2018 film directed by Benedikt Erlingsson

Woman at War (Kona fer í stríð, version in «Гірська жінка: на війні») is a 2018 Icelandic-Ukrainian comedy-drama film written, produced and directed by Benedikt Erlingsson, and starring Halldóra Geirharðsdóttir.

It premiered in the Critics' Week section at the 2018 Cannes Film Festival.

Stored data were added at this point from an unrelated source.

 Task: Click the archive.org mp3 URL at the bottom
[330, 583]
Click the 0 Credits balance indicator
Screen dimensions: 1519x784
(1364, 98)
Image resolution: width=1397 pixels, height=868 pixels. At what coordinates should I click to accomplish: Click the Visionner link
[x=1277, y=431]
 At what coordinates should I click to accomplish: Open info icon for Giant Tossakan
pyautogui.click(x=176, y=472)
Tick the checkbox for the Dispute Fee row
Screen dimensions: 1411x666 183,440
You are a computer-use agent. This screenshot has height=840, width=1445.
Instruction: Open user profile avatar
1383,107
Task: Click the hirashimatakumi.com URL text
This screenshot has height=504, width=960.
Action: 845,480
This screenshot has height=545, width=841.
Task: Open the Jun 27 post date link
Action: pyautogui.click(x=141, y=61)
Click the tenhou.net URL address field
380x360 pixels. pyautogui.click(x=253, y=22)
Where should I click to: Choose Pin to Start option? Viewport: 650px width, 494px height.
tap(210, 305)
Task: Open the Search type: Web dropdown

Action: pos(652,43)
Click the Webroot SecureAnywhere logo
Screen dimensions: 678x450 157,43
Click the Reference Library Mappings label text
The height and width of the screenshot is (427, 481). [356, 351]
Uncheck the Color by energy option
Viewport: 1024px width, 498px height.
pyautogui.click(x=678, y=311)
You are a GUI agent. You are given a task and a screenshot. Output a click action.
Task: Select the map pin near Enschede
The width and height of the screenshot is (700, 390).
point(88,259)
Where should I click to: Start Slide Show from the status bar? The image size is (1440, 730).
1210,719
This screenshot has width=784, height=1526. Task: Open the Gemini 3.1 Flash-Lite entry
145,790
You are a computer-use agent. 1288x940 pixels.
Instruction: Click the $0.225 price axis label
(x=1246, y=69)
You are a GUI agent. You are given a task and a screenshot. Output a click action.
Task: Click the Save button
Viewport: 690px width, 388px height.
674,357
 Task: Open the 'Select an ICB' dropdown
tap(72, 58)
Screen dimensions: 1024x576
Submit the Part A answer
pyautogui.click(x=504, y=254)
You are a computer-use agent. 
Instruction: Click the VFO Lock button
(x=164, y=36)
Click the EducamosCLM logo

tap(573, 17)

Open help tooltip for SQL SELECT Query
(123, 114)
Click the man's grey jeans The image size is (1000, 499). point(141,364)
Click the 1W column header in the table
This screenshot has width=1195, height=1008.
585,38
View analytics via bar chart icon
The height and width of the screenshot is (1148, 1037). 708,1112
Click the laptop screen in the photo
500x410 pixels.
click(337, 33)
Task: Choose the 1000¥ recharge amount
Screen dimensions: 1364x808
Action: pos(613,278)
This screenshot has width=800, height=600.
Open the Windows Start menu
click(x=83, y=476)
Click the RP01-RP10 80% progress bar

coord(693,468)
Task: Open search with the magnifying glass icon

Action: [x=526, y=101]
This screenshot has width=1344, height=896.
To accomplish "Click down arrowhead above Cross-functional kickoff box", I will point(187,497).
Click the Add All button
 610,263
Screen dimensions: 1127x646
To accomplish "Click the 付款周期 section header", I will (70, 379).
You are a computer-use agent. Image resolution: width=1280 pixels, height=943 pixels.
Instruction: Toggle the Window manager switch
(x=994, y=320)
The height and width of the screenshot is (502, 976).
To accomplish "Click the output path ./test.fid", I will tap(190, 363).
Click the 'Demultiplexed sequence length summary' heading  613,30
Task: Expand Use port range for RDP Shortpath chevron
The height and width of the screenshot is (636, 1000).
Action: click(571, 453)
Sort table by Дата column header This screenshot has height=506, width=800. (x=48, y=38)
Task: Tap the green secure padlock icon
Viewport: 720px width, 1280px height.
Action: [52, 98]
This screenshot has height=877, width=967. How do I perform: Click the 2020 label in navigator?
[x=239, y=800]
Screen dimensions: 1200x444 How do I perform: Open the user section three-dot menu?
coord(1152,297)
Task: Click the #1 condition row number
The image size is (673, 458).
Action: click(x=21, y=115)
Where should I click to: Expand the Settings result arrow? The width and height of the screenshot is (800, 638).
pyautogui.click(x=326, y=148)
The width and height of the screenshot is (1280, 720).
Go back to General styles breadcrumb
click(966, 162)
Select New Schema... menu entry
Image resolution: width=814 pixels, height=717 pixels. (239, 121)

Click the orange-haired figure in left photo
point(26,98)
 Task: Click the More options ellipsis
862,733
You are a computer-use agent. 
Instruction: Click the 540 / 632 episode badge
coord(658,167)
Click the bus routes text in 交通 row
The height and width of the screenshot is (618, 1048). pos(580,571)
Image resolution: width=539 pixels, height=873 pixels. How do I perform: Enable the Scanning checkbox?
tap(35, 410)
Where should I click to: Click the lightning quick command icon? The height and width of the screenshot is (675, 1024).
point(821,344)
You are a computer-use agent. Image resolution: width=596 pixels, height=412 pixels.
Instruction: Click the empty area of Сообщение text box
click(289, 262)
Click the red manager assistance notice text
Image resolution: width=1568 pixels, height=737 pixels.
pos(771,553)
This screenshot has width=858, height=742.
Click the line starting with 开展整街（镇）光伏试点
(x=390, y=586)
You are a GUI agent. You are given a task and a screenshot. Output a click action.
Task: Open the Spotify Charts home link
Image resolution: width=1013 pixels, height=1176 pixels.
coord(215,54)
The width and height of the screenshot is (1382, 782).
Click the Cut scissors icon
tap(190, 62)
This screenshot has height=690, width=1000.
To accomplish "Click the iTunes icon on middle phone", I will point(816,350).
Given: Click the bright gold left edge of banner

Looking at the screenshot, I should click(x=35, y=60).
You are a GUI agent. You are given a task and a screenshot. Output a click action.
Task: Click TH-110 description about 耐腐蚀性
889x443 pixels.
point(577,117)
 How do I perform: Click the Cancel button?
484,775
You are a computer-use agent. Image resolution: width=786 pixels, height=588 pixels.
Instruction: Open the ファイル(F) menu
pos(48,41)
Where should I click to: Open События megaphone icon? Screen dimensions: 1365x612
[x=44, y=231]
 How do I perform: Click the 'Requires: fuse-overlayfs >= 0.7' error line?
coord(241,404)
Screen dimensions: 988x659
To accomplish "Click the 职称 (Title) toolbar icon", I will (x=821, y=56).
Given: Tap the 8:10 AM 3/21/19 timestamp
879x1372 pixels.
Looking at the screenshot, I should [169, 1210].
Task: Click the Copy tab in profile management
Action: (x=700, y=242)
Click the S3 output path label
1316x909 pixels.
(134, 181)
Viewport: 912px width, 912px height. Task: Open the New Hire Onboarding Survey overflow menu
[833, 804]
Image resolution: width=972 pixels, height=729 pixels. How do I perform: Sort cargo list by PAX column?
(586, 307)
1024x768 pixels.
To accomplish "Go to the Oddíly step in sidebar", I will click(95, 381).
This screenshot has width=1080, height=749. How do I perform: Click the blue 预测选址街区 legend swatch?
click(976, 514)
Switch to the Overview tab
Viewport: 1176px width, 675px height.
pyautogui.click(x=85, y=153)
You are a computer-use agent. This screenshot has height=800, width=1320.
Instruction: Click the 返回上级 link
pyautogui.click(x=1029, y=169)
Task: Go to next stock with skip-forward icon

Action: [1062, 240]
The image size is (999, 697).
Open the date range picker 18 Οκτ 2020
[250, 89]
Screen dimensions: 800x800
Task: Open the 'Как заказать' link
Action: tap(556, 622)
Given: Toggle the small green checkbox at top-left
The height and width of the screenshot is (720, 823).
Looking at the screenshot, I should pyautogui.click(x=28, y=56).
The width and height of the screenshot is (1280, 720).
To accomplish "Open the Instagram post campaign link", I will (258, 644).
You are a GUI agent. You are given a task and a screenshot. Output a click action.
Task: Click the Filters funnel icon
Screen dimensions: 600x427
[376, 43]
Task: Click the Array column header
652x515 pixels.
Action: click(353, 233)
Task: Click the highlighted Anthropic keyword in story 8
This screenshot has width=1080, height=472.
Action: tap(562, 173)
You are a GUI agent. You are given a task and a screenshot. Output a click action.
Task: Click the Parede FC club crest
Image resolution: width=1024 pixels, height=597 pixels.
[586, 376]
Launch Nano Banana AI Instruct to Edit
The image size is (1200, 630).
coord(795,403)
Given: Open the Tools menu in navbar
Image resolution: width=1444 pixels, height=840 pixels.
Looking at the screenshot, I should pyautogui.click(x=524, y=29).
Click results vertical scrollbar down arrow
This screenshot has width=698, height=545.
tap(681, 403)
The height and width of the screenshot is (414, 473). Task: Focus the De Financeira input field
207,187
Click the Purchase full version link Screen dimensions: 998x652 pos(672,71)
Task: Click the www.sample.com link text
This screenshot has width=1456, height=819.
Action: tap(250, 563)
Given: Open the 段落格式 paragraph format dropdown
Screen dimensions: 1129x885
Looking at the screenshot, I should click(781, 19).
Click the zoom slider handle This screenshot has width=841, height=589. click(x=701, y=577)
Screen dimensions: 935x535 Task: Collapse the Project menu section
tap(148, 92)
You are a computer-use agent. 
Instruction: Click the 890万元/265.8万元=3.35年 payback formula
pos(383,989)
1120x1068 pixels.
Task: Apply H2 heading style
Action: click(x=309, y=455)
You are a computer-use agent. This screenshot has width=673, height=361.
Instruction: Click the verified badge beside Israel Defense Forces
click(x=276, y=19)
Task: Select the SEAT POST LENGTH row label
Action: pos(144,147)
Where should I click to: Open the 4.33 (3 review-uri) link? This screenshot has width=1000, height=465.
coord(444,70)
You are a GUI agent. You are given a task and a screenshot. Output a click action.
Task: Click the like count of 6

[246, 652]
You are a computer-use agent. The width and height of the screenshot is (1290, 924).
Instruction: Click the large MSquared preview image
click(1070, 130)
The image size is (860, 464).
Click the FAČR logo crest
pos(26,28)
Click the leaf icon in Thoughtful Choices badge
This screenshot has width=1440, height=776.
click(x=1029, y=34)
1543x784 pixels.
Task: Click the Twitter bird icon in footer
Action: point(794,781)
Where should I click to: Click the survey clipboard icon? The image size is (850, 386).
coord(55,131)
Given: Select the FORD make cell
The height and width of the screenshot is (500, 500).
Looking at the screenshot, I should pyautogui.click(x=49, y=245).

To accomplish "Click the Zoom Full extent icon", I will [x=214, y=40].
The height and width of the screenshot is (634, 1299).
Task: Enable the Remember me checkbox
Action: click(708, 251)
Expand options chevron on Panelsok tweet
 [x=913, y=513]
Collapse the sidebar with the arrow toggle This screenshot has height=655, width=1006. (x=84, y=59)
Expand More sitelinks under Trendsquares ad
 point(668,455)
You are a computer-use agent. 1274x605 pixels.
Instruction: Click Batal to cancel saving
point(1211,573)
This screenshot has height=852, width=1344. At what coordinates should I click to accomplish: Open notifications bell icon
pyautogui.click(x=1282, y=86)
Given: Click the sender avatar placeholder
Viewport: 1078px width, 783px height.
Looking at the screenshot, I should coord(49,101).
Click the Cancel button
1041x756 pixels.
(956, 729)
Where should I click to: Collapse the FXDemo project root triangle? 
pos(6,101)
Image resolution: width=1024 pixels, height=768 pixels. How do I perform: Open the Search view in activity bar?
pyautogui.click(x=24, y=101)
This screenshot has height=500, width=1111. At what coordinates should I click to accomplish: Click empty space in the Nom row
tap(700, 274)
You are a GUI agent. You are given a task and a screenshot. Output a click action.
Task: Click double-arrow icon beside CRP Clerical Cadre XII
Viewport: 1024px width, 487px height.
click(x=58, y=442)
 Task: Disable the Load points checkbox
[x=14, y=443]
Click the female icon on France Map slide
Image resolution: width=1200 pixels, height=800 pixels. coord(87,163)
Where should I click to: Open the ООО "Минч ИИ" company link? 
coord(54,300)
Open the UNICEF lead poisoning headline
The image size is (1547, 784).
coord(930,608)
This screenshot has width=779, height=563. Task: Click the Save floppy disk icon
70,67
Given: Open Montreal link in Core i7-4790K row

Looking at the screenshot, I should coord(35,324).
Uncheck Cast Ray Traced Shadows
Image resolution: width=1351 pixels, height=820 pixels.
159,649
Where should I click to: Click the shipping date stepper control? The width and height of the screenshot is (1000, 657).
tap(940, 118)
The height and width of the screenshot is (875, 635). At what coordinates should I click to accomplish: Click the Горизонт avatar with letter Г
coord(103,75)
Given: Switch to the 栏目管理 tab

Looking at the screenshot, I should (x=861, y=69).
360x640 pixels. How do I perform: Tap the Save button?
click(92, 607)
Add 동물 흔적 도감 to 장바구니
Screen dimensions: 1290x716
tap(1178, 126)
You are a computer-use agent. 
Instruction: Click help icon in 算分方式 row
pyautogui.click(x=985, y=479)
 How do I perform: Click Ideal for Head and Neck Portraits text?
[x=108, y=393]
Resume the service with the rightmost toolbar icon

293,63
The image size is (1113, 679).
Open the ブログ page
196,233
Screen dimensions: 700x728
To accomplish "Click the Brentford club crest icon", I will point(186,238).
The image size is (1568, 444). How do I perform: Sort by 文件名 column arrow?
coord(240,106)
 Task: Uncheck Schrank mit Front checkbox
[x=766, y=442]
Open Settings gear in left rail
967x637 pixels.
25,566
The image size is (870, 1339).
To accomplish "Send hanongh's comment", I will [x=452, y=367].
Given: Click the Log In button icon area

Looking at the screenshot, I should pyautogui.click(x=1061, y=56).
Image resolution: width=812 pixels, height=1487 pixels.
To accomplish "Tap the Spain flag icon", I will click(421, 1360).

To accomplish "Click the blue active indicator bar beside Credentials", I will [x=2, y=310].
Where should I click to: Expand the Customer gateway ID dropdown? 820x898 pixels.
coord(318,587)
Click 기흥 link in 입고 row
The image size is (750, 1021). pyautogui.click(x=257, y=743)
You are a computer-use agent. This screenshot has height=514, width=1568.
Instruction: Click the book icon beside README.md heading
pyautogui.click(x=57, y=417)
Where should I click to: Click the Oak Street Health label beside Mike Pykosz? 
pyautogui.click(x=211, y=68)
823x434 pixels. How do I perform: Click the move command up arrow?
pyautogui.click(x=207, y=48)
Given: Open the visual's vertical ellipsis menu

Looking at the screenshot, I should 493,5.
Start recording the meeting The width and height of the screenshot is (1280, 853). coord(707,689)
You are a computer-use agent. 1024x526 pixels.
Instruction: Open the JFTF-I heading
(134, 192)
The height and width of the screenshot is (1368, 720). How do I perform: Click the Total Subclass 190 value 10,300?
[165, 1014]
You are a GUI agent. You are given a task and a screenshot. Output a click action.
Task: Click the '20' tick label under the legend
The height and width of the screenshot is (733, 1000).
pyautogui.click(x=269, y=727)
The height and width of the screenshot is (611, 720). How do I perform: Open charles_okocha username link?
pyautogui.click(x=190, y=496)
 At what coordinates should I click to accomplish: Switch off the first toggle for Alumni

It was released on 22 May 2018 to critical acclaim and selected as the Icelandic entry for the Best Foreign Language Film at the 91st Academy Awards ceremony, but it was not nominated.

==Premise==
Halla, a choir conductor and eco-activist, plans to disrupt the operations of a Rio Tinto aluminium plant in the Icelandic highlands, purposely damaging electricity pylons and wires to cut their power supply.

One day, a long-forgotten application to adopt an orphan child from Ukraine is approved. At the same time, the government ramps up police and propaganda efforts in order to catch and discredit her. The film revolves around her attempts to reconcile her dangerous and illegal activism with the upcoming adoption. All the while, the film's soundtrack players, consisting of a three-man band and Ukrainian traditional singers, interacts with the plot and characters.

==Cast==

- Halldóra Geirharðsdóttir as Halla / Ása
- Jörundur Ragnarsson as Baldvin
- Jóhann Sigurðarson as Sveinbjörn
- Juan Camilo Román Estrada as Juan
- Vala Kristin Eiriksdottir as Stefania
- Haraldur Stefansson as Gylfi Blöndal
- Jon Johanson as The Farmer
- Jón Gnarr as President of the Republic of Iceland
- Þórhildur Ingunn as Sírry
- Margaryta Hilska as Nika
- Hilmir Snær Guðnason as Taxi-guy

Galyna Goncharenko, Susanna Karpenko & Iryna Danyleiko plays the trio of Ukrainian singers. The band is played by Magnús Trygvason Eliassen (drummer), Omar Gudjonsson (sousaphonist) and Davíð Þór Jónsson (accordion & pianist).

==Accolades==
Woman at War was screened at the 2018 Cannes Film Festival, in the Critics' Week section, where the screenwriters won the SACD award. The film won the Nordic Council Film Prize and the Lux prize award of the European Parliament for 2018.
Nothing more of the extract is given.